The point of the last 13 posts was two-fold. One was to give my reader a glimpse into how a restaurant kitchen works and its many details that need to be accomplished in order to make service. The second, however, was for my observance.
My initial undergrad training was in exercise science, and part of that included fitness assessment and exercise prescription. To aid in losing weight, I would have clients do a food inventory of everything they put in their mouth for a 7 day period, be it a hamburger, stick of gum, candy bar, carrot stick, whatever. If you ate it, write it down, and we would look at it together.
The results were so obvious to the client, when they saw every thing they ate written down on one page; it was much easier for them to conclude the adjustments they needed to make in their diet. From experience, when I started getting the ‘Freshman 15,” those pounds gained from eating unlimited dorm cafeteria food, I made one adjustment from regular to diet soda and that one decision reduced my caloric intake by probably 1500 calories a week. The extra weight was gone in a few months. It’s the little things that add up.
In my quest to be a Sustained Chef, I have to do a similar activity with my time. I need to take inventory of all the activities that demand my attention. I’m too old to be seduced by the macho trap of boasting about Xhr days and bragging about how hard kitchen work is and how everyone else can’t handle the heat. I don’t add up hours anymore. As an owner and executive chef, I found quickly that it was not helpful to think about hours kept, because there was always something else that should have, or could have been done. Yes, the kitchen is a demanding environment, and I chose it freely, but I also have the choice to create a culture in my kitchen that relies on sanity and logic, not frenzy and disorder.
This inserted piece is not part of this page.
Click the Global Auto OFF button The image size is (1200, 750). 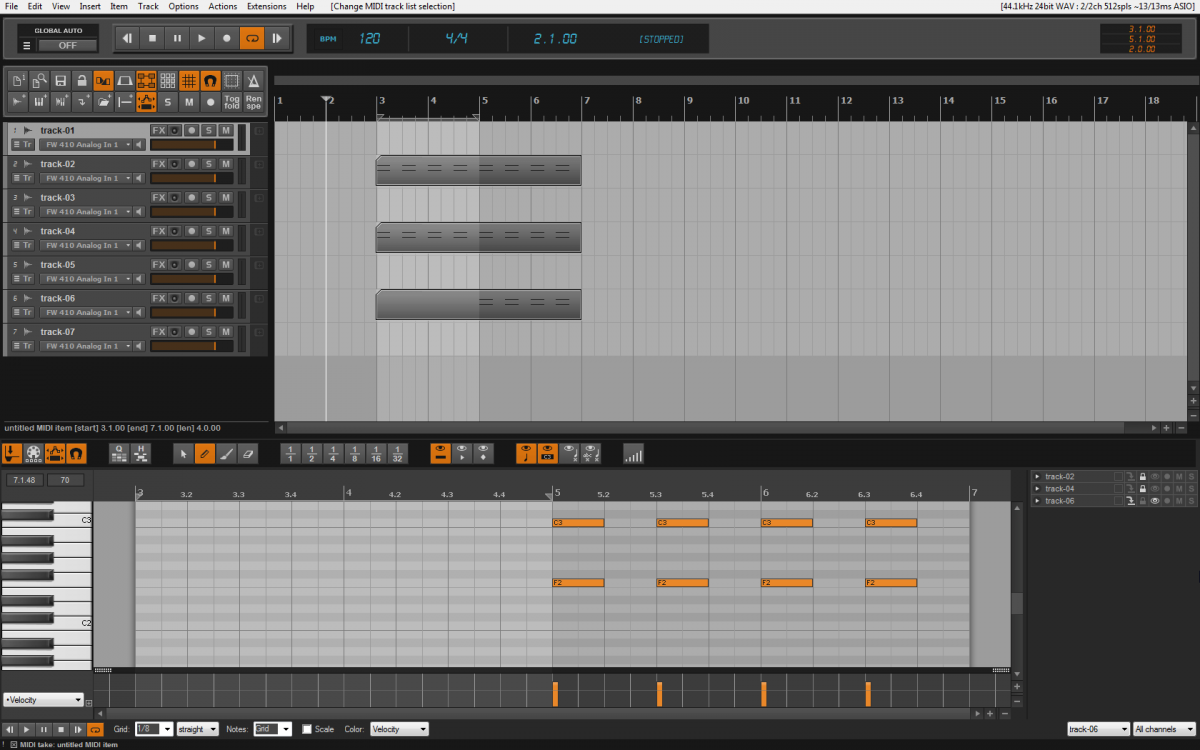click(x=67, y=45)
There is a common reaction among people in high stress environments like the middle of dinner service. I simply call it Event Stress, and it shows itself when the immediate demands of the job are greater than the resources of the employee. When I have 15 tickets come in at once and half the tables want all their food out at the same time, and someone tells me the credit card machine is not working and the ice maker is leaking and Table 31 doesn’t like their pasta and we just ran out of spinach and the Sous burned the first three orders and the music is too loud and a customer stops by the kitchen to say thanks and wants chat for a while and my phone vibrates and its my daughter who needs to be picked up and I forgot to make arrangements….you get the picture?
Event stress leads to a feeling of inadequacy because I can’t get it all done. Most people want to do a good job and be known as a good worker, but when the excess demands thwart that goal, tempers usually flair because perspective is lost. I remember my second month after opening I thought I had made the worst mistake of my life. The fatigue was almost unbearable and I wasn’t able to think straight. I couldn’t see ahead to the days when staff would be better trained and capable of carrying the load.
There is an element of hard, physical work that is satisfying. My heritage offered me this at an early age. Moving hay bales as a young teenager in the humid heat of an Oklahoma hay field would eventually lead to the ride home in the back of the pick up truck, drinking a cold Coke from a glass bottle, feeling the wind bluster over the top of the cab, cooling us down while looking at the rips in the knees of our jeans from kicking the bales up on the stack. I learned early on that there were rewards other than the monetary ones to be experienced.
The balance to find now is in coming to terms with my age. That feeling of resiliency, the immortality of teenage belief no longer exists. I have to work with my brain more than my back if I want to be around a while longer.